Whether state and federal police have been paying attention to Hollywood, or whether it was the other way around, cell phone tracking has become a regular feature in criminal investigations. It comes in two forms: police obtaining retrospective data kept by mobile providers for their own billing purposes that may not be very detailed, or prospective data that reveals the minute-by-minute location of a handset or mobile device. GPS tracking, too, has become commonplace, with courts reaching different conclusions about what procedures should be followed.

CNET was the first to report on prospective cell tracking in a 2005 news article.

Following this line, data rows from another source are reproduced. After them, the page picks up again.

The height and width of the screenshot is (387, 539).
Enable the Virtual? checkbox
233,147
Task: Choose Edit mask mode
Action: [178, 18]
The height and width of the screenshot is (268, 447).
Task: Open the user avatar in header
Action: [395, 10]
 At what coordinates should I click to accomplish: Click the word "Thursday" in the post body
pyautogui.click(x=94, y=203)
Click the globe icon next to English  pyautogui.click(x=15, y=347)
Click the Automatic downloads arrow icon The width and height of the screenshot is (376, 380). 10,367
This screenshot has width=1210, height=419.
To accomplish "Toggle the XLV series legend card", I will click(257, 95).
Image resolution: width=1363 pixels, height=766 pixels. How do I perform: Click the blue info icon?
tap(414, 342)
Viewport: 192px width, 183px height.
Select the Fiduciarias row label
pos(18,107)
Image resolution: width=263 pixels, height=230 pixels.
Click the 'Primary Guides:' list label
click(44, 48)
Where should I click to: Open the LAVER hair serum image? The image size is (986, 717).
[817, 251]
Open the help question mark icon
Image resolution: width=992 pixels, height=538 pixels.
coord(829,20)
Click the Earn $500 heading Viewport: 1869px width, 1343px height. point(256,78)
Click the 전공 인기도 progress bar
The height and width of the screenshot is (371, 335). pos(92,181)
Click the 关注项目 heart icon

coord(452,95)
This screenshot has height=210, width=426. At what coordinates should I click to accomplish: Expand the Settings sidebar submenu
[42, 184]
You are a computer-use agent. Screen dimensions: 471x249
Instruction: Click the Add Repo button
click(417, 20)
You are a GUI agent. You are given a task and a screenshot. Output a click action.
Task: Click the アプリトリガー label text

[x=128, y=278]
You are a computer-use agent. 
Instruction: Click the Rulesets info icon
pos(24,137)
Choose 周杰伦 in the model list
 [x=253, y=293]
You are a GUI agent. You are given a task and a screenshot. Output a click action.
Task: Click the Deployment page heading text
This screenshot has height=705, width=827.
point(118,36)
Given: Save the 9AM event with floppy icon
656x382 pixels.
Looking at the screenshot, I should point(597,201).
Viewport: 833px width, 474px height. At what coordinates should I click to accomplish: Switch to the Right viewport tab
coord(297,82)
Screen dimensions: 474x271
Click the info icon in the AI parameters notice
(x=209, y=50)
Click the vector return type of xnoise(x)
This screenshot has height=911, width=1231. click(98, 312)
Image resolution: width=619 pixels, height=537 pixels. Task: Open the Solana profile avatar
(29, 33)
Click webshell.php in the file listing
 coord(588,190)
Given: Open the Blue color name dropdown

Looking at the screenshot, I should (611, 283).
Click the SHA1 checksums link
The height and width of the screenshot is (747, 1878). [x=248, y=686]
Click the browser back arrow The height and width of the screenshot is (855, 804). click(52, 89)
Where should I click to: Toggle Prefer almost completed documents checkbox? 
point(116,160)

In a subsequent Arizona case, agents from the Drug Enforcement Administration tracked a tractor trailer with a drug shipment through a GPS-equipped Nextel phone owned by the suspect. Texas DEA agents have used cell site information in real time to locate a Chrysler 300M driving from Rio Grande City to a ranch about 50 miles away. Verizon Wireless and T-Mobile logs showing the location of mobile phones at the time calls were made became evidence in a Los Angeles murder trial.

The way tracking works is simple: mobile phones are miniature radio transmitters and receivers. A cellular tower knows the general direction of a mobile phone (many cell sites have three antennas pointing in different directions), and if the phone is talking to multiple towers, triangulation yields a rough location fix. With this method, accuracy depends in part on the density of cell sites.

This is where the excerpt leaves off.